Johnson is now the company's lead developer, and he's been working nonstop to get the two prototypes on stage ready for the Intel keynote. The week before the event, at the Thud Rumble offices in Millbrae, California, Johnson was showing QBert and Killa-Jewel some changes he'd made to the mixers they would be using. So eager to check them out, both DJs started scratching while he was still tweaking the devices.
The prototypes are taller than the final product. Johnson says they could be as thin as two centimeters (the plan is to get them thin enough to slip into a backpack), with articulated legs that extend during setup so they're the same height as the turntables. Along each side are eight buttons that correspond with cuts (a point in a song) set up by a DJ. As usual, the fader sits in the middle, with the volume controls for each deck above it. Additional buttons and topless knobs are scattered along the face of the Invader. Each corresponds with a feature. The knobs will also be buttons that can be depressed to access additional functions.
One of the biggest features is that the Invader negates the need to drag your personal data around with you. Fainer points out that you already have to carry a mixer around. "You don't want to be carrying your laptop around too. You have your whole life on that thing," he says.
Johnson says that he, Quitevis and Desuasido argued about what features to add to the mixer over the course of two days. "It was intense, but it was fun, and we were all really happy about what came out of it."

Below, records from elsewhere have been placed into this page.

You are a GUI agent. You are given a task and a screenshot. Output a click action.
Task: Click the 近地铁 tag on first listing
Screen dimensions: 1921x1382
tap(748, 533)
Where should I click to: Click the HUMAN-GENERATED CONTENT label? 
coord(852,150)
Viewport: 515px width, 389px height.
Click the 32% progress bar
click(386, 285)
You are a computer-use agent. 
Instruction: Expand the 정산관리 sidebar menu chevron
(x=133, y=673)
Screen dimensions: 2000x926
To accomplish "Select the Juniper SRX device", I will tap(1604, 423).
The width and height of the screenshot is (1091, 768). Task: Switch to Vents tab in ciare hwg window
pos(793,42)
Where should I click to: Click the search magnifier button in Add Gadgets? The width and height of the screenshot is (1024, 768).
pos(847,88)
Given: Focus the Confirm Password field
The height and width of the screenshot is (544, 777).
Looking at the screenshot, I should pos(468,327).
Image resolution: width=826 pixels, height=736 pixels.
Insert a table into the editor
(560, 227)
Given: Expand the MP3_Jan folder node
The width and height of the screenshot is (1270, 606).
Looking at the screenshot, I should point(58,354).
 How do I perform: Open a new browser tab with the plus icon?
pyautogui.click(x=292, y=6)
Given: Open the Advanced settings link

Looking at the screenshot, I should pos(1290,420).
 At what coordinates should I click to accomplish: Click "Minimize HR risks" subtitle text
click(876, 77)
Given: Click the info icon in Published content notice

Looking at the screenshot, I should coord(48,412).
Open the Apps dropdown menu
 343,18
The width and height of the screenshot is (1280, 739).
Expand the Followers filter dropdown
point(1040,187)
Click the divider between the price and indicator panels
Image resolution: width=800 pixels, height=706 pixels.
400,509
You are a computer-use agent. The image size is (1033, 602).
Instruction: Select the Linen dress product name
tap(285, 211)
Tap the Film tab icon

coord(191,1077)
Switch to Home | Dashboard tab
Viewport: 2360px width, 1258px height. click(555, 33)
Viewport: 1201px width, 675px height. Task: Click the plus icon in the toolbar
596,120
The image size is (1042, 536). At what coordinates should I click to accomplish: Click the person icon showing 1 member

The company is hoping DJs will also be happy with what they built. The next step after IDF will be to finalize the printed circuit board (PCB) designs. Native Instruments, which makes Traktor devices, is working with Thud Rumble to create an audio interface. The final Invader mixer will have the usual audio ports, including the ability to switch to phono so DJs can scratch actual vinyl. It'll have USB 3 ports and an HDMI socket so DJs can use applications like Serato Video to output moving images. As you might expect, given that the device was shown off at Intel's developer conference, it runs on Intel i5 and i7 processors. It's competitively priced at $1,699 (the Pioneer DJ DJM-S9 mixer for Serato costs the same without a built-in computer) and will ship at the end of the year.
Quitevis' hope is that this setup will return DJs to a simpler time, like when he first started spinning. "I was used to just having my mixer and records and, boom, start scratching," he says. "Now I gotta set up this fricking laptop and wires and stuff." With the Invader, the all-in-one-mixer dream Quitevis and Johnson had all those years ago might finally bring some streamlining back to DJing.